A helmet cam ride in the bucket truck, some craning and some fiddling around .....

8.42 mins and 43.82mb

http://www.palmtreeservices.com.au/video/bloodylittlerippermate.wmv


----------



## Dadatwins (Nov 22, 2006)

Cool video cam, chains on a crane removal? Is that regulation or a prference?
I have used cable and nylon straps in the air, think they are much easier on the ground crew and easier to work in the air.


----------



## Ekka (Nov 22, 2006)

Chains, chains always chains.

They wont let you use rope ever, and sometimes if you negotiate you can use synthetic loop slings.

I suppose I'm used to the chains and for lifting logs out "el naturale'" the chains are easily adjusted so you dont have to worry about straightening pieces.


----------



## Dixie1 (Nov 22, 2006)

*neat!*

I thought it was neat to see how extensive the decay actually was once you made the cuts. When you see that it reinforces the reason to take it down. I like the head cam!


----------



## Andy1234 (Nov 23, 2006)

Not for tree work, but for lifting machinery and heavy steel, we ALWAYS use chains. They are specifically rated for overhead lifting and proof tested. 

The little metal tag you can see on the big loop is a cert tag showing that it is an overhead lifting chain.

They're NOT cheap, btw...

Andy

Nice vid, Ekka!!! You make it look easy...


----------



## trevmcrev (Nov 24, 2006)

Good call on the decay and crane use Ekka. And good call on the paying customer for getting you. I'm sure they had low bids from inexperienced/dodgy/desperate types. When you make the call its unsafe to climb theres no point risking your life coz they're a tightassss


----------



## MrRecurve (Nov 25, 2006)

Which picker driver did you have for that one Ekka, I couldnt get a good look at him.

Also, is using the skip much cheaper than getting a log truck in?


----------



## Ekka (Nov 25, 2006)

See if you recognise this guy?

We filled that skip, 10m3, and my truck, 4.5m3.

It's crap wood good for nothing and it costs $62 a ton to dump ... works out cheaper to just bin it than drive rubbish around, pay dumping plus wages,wear and tear etc.

And you can put bigger bits in the skip plus fill it with rake up. Makes huge gains on a jobsite.  

PS: Watching the poms get flogged in the cricket, great stuff.


----------



## MrRecurve (Nov 26, 2006)

Ahhh it was Grant. He's a good bloke.


----------



## Ekka (Nov 27, 2006)

He's a happy chappy, and Anmel is always so punctual, I always try to use them.

He liked that job, was cruising and the crane was certainly relief for him coz no log chucking etc.

Then when we packed the skip he just relaxed in the shade.

I like jobs like that, all goes smooth, no gut busting and lots of toys.


----------



## Bearclaw (Nov 28, 2006)

*Great vid Ekka*

Do Poincia always have such large buttresses?

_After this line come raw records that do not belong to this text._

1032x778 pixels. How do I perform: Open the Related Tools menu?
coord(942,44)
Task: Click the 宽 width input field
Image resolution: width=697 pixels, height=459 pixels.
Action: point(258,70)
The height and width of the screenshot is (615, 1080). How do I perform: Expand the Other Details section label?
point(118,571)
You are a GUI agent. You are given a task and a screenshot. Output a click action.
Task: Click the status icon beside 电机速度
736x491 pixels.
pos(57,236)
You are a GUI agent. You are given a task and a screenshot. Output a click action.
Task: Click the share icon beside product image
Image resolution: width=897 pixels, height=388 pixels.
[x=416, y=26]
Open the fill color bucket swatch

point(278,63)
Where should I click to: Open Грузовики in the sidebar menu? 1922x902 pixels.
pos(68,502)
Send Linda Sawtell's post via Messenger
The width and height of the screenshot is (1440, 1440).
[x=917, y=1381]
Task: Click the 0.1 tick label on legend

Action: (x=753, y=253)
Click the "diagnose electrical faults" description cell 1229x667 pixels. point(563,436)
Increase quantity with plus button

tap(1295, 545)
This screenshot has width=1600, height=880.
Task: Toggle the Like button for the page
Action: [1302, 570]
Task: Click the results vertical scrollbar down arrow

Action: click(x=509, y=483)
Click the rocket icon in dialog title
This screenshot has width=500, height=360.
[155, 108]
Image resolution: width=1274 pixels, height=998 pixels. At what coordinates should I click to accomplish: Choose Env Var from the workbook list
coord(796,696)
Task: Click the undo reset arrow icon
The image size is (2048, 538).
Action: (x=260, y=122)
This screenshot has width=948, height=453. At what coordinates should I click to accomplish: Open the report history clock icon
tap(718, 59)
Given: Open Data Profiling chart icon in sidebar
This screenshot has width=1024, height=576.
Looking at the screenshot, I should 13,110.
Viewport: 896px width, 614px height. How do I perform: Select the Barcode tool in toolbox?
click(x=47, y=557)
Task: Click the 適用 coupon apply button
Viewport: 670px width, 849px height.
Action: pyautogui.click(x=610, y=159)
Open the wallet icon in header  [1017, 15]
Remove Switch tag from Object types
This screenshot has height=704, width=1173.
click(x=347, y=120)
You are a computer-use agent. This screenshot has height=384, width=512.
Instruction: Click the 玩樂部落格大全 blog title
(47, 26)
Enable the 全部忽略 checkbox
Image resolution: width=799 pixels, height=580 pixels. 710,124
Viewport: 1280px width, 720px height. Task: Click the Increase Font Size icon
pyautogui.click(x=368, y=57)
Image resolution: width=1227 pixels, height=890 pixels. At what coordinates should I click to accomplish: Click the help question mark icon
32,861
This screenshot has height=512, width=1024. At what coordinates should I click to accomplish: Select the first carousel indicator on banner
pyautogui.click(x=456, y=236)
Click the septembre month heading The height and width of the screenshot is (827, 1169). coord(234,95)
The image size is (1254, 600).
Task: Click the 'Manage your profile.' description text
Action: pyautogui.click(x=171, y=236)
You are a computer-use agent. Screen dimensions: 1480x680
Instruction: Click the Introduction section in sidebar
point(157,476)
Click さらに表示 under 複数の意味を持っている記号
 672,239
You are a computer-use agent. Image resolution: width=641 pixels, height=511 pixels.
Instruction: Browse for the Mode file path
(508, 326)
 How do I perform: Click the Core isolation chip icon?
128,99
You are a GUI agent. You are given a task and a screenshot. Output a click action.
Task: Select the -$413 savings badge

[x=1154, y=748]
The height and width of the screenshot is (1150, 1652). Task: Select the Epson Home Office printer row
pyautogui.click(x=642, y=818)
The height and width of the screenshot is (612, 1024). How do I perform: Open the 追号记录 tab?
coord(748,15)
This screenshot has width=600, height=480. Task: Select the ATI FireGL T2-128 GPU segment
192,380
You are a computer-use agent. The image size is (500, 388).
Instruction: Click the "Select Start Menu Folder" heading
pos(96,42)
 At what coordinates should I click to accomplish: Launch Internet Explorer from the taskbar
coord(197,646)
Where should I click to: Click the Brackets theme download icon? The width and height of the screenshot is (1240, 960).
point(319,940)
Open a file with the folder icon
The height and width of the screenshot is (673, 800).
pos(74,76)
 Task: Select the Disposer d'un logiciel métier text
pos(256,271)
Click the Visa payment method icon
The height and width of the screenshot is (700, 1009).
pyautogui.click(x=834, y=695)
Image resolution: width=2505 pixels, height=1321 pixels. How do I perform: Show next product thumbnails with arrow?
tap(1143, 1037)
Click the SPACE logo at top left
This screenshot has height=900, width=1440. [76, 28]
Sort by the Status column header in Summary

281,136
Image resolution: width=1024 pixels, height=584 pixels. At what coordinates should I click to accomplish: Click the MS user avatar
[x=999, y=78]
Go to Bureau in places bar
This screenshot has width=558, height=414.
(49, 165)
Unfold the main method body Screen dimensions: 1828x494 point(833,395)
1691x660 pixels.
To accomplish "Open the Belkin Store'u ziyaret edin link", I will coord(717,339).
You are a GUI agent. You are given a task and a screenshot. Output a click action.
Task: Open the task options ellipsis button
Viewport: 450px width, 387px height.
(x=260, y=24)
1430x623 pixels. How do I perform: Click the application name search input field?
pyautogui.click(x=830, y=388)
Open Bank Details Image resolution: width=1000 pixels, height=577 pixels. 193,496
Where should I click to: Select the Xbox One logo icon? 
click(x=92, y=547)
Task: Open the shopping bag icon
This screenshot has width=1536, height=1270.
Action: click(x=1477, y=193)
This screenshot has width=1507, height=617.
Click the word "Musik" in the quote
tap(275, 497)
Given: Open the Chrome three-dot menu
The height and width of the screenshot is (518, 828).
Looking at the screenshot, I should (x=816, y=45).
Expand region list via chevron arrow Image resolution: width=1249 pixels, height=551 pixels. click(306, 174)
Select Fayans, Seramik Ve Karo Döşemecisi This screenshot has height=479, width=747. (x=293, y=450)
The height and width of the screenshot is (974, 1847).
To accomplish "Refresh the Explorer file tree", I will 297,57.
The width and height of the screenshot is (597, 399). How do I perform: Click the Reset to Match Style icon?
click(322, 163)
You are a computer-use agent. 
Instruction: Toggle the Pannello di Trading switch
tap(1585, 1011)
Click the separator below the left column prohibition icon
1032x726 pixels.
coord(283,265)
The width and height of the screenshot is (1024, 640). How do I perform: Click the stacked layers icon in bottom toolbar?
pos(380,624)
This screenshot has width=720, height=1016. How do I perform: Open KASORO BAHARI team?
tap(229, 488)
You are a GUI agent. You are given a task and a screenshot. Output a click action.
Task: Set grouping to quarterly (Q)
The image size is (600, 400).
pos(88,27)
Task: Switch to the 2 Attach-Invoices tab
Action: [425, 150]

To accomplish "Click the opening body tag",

We don't have too many cool trees like that and Euc's around here.

I also wanted to ask how heavy that container was fully loaded?


----------



## Ekka (Nov 28, 2006)

Yeah Poinciana's always got buttresses like that. This one was rotten and the tree had progressively leaned more toward the road, anyway was a re-landscape job.

Out with the old and maybe some day in with the new.

The picks from the crane totalled about 6000kg plus add a few smaller bits and pieces plus rake up ... maybe 7000kg, the truck would lift that, they said they cant lift it if it's full of soil. That would equate to around 12000kg upwards.


----------



## Bearclaw (Nov 29, 2006)

Yeah, round here the big bins like that, theres a limit, usually no more than half full with soil, 1/3 sand, or concrete.


----------